Les centristes britanniques se sont déjà prononcés en faveur d’un plan de protection des pollinisateurs et veulent aggraver les sanctions des crimes environnementaux, notamment dans l’hypothèse d’une pollution des eaux ou d’un trafic d’espèces protégées. Cette dernière mesure est partagée par les Greens, qui souhaitent aussi interdire l’importation d’espèces exotiques et renforcer l’unité de lutte contre la criminalité liée aux espèces sauvages. Initié par les conservateurs, l’abattage des blaireaux est par ailleurs fortement critiqué par les Verts et les travaillistes. Pour se racheter aux yeux des fans d’animaux domestiques, David Cameron propose d’interdire le travail des animaux dans les cirques. Et de supprimer l’expérimentation animale.

Pesticide et protection des paysans

De son côté, le Green party veut aussi réduire les pesticides en interdisant leur utilisation à proximité des habitations, des écoles et des lieux d’accueil des enfants, en boycottant tous les néonicotinoïdes, ainsi qu’en privilégiant les pratiques agricoles favorables à l’environnement (réforme de la politique agricole commune, réduction des importations alimentaires au profit de productions locales, revision des quotas de pêche pour préserver le rendement maximum durable, soutien d’un moratoire européen sur les organismes génétiquement modifiés). Ukip veut plutôt protéger les agriculteurs en interdisant toute nouvelle construction de logements sur les terres agricoles.

Autres priorités des Greens: étendre le réseau des zones marines protégées, soutenir la création d’une vaste réserve dans l’Atlantique Sud et protéger l’Arctique. Les Torries veulent à peu près l’inverse. Soit préserver avant tout les activités de chasse et de pêche.

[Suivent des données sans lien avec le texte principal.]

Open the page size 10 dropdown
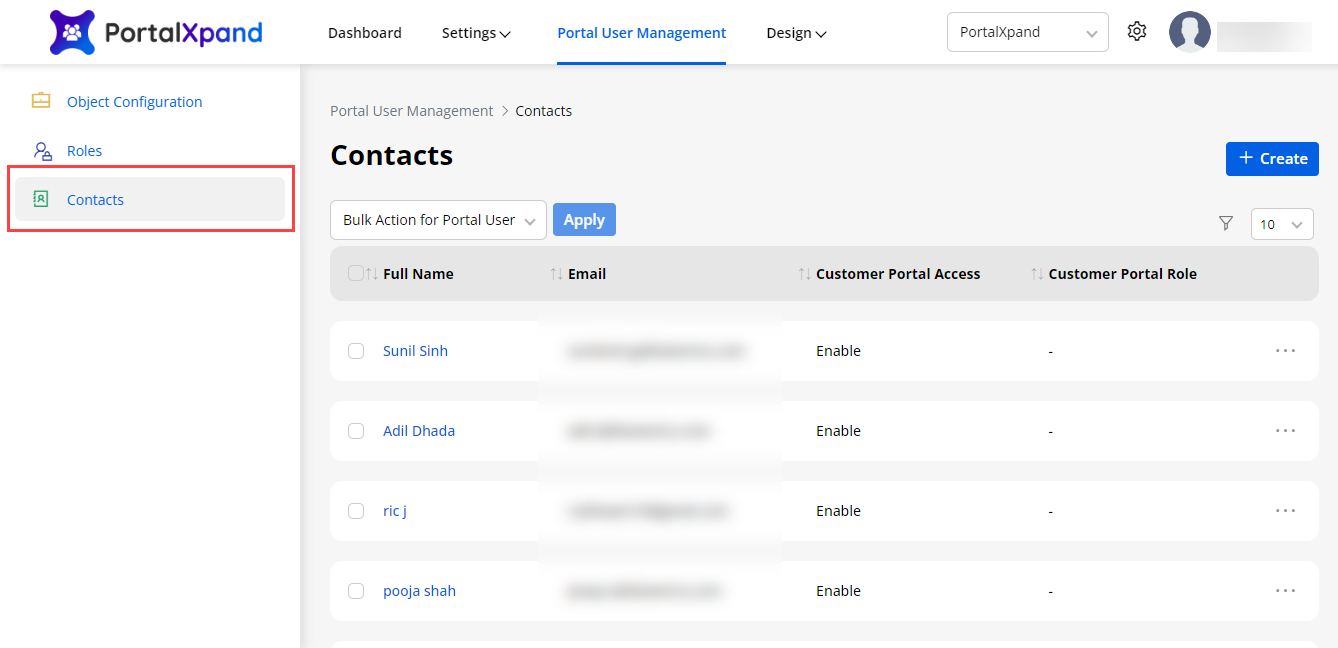 (x=1281, y=225)
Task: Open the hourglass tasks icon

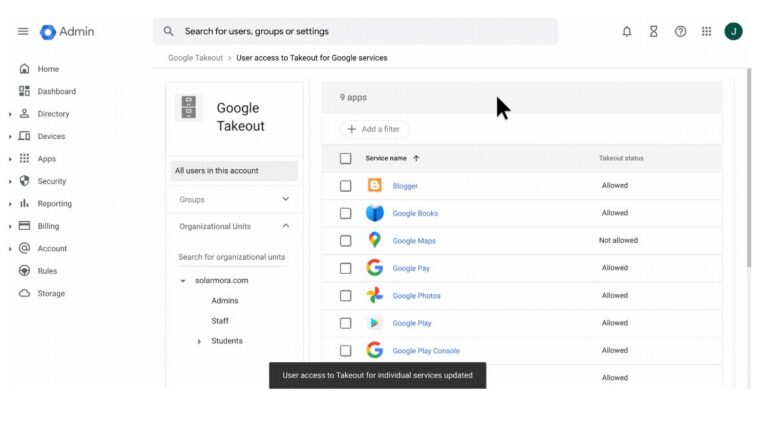Action: coord(653,31)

Extension de la taxe sur les sacs plastique

En matière de déchets, le débat tourne le plus souvent autour de l’extension de la taxe de 5 pence (6 centimes d’euro) sur les sacs plastique, déjà mise en place avec succès en Ecosse, Irlande du Nord et au Pays de Galles. Les libéraux-démocrates y sont favorables. Tout comme les Greens, qui veulent plus largement réduire la production de déchets, interdire l’enfouissement des déchets organiques et améliorer l’éco-conception des produits dans une perspective d’économie circulaire et de transition vers une société «zéro déchet». Si Ukip veut faciliter les dons aux banques alimentaires, il veut en revanche supprimer le Wrap (Waste and resources action programme), qui a pourtant obtenu de bons résultats dans sa lutte contre le gaspillage alimentaire.

 



[1] Proposé en 2009, le projet HS2 prévoit la réalisation de 200 kilomètres de lignes à grande vitesse, entre Londres et Birmingham, dans un premier temps, puis vers Manchester et Leeds, dans un second temps. Le premier tronçon pourrait être ouvert en 2026.